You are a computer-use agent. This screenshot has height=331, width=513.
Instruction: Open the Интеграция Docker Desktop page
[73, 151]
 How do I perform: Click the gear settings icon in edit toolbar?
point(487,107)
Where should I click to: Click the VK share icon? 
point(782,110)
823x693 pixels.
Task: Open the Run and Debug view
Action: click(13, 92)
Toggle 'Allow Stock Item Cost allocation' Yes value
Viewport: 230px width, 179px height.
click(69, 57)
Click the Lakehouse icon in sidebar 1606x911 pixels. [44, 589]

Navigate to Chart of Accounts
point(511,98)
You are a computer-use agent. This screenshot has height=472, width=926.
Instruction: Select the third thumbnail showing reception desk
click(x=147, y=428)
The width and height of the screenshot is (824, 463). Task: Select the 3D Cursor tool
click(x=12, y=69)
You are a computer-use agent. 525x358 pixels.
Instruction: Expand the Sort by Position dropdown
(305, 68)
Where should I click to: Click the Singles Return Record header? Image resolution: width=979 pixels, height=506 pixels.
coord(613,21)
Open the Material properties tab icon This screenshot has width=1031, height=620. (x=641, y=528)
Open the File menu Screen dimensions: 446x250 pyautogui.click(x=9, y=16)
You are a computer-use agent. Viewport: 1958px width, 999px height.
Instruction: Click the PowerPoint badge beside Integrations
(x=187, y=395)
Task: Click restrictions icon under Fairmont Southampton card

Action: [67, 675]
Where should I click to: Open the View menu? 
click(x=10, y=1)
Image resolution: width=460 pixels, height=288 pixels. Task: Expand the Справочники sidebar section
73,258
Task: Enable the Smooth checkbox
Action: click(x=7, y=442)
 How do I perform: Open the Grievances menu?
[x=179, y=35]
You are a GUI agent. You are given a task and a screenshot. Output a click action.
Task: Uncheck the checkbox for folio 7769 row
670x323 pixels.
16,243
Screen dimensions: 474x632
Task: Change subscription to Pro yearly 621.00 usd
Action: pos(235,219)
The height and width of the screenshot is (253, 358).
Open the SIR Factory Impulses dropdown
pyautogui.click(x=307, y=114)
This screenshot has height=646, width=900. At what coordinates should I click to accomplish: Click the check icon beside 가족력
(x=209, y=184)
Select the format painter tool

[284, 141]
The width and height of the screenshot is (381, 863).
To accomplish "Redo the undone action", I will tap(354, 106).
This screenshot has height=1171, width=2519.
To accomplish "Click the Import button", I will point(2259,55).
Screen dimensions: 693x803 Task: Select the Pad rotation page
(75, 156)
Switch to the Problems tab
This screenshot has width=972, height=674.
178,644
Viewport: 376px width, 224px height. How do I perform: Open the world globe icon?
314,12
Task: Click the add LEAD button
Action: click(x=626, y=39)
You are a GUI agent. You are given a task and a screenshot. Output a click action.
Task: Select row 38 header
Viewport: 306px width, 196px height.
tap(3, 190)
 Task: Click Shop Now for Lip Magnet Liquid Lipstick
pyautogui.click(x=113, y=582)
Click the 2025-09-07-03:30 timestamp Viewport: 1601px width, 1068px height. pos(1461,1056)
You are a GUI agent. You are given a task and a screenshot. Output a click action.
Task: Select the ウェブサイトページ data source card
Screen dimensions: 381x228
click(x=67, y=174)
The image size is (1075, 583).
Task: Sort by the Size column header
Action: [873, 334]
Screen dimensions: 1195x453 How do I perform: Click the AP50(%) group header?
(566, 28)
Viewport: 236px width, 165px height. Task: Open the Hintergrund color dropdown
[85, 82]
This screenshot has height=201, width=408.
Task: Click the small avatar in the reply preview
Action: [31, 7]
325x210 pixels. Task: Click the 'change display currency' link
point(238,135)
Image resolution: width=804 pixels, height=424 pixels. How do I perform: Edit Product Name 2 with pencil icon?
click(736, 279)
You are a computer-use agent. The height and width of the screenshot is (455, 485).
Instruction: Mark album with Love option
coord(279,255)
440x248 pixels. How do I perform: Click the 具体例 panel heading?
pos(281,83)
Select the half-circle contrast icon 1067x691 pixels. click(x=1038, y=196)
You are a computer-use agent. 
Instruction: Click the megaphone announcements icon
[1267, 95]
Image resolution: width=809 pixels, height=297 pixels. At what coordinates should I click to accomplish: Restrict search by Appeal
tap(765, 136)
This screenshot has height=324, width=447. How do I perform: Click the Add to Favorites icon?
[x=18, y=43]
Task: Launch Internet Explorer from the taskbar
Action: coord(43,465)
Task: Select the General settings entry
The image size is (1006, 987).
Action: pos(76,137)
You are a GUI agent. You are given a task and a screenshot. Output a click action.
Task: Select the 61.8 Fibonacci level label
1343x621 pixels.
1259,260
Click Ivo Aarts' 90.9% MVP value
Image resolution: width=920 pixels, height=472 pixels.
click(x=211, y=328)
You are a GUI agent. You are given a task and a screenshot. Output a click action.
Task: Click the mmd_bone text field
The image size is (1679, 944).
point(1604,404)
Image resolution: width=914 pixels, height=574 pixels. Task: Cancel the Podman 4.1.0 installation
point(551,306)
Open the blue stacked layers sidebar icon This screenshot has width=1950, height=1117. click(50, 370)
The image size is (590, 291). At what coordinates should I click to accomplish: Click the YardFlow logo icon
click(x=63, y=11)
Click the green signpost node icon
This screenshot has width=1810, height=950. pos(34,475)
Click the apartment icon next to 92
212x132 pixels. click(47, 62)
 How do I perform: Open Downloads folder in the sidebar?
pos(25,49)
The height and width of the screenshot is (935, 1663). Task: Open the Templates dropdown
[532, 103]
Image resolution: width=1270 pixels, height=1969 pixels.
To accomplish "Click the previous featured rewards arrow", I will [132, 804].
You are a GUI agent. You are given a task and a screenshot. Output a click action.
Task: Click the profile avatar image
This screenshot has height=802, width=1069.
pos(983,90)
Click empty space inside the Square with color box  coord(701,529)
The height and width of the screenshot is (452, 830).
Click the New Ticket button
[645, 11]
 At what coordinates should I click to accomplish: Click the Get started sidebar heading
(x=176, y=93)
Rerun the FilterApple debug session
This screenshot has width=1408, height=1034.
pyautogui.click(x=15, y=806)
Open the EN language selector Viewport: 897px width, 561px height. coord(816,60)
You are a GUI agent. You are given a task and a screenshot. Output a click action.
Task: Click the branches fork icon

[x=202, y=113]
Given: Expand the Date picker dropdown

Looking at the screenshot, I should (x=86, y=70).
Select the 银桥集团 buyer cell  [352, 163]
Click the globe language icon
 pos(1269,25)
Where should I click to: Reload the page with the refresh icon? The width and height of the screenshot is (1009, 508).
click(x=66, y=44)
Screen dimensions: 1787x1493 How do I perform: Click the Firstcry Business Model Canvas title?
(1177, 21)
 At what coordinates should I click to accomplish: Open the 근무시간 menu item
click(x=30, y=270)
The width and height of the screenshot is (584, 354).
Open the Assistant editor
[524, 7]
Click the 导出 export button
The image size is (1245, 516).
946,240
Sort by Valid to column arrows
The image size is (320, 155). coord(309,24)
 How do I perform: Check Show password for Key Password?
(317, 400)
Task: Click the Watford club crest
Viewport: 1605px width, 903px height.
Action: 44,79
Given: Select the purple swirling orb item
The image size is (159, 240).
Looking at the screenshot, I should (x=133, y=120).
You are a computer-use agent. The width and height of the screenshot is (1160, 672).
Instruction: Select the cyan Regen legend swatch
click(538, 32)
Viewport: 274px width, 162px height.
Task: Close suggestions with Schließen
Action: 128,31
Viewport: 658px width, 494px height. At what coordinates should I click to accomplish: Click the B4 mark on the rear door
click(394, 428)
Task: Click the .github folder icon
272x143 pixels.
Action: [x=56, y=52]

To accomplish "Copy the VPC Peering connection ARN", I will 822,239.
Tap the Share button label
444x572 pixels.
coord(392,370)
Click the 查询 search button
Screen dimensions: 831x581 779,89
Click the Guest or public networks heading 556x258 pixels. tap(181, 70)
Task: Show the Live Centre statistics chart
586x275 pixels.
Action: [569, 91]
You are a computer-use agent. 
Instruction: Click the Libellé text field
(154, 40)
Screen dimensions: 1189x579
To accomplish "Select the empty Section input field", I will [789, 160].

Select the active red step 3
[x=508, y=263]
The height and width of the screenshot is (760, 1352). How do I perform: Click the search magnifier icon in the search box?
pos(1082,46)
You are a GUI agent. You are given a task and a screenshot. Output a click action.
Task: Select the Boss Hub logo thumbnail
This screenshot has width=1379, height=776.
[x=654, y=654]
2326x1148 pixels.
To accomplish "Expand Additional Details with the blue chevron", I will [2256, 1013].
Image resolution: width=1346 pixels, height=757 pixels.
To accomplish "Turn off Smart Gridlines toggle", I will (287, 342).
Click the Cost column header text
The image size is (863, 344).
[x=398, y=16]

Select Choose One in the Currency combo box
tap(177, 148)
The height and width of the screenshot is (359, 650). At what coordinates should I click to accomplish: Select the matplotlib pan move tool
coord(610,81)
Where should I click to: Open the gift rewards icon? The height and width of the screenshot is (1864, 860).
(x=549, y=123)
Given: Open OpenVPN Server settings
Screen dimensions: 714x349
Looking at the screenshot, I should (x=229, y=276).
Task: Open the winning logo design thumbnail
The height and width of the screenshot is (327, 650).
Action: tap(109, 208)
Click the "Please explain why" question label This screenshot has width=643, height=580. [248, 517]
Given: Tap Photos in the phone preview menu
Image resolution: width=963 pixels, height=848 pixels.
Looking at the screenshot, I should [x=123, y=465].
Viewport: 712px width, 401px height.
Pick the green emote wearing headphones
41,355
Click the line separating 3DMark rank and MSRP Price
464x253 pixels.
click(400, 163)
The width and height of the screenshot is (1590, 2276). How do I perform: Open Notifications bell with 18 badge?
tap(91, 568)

• _Task prompt_
Please lay out the records as a JSON list of strings, one string per line, starting with the first line and going on through the line containing "Open the File". Leave out blank lines.

• _Response for this exercise_
[
  "You are a computer-use agent. This screenshot has height=331, width=513.",
  "Instruction: Open the Интеграция Docker Desktop page",
  "[73, 151]",
  " How do I perform: Click the gear settings icon in edit toolbar?",
  "point(487,107)",
  "Where should I click to: Click the VK share icon? ",
  "point(782,110)",
  "823x693 pixels.",
  "Task: Open the Run and Debug view",
  "Action: click(13, 92)",
  "Toggle 'Allow Stock Item Cost allocation' Yes value",
  "Viewport: 230px width, 179px height.",
  "click(69, 57)",
  "Click the Lakehouse icon in sidebar 1606x911 pixels. [44, 589]",
  "Navigate to Chart of Accounts",
  "point(511,98)",
  "You are a computer-use agent. This screenshot has height=472, width=926.",
  "Instruction: Select the third thumbnail showing reception desk",
  "click(x=147, y=428)",
  "The width and height of the screenshot is (824, 463). Task: Select the 3D Cursor tool",
  "click(x=12, y=69)",
  "You are a computer-use agent. 525x358 pixels.",
  "Instruction: Expand the Sort by Position dropdown",
  "(305, 68)",
  "Where should I click to: Click the Singles Return Record header? Image resolution: width=979 pixels, height=506 pixels.",
  "coord(613,21)",
  "Open the Material properties tab icon This screenshot has width=1031, height=620. (x=641, y=528)",
  "Open the File menu Screen dimensions: 446x250 pyautogui.click(x=9, y=16)"
]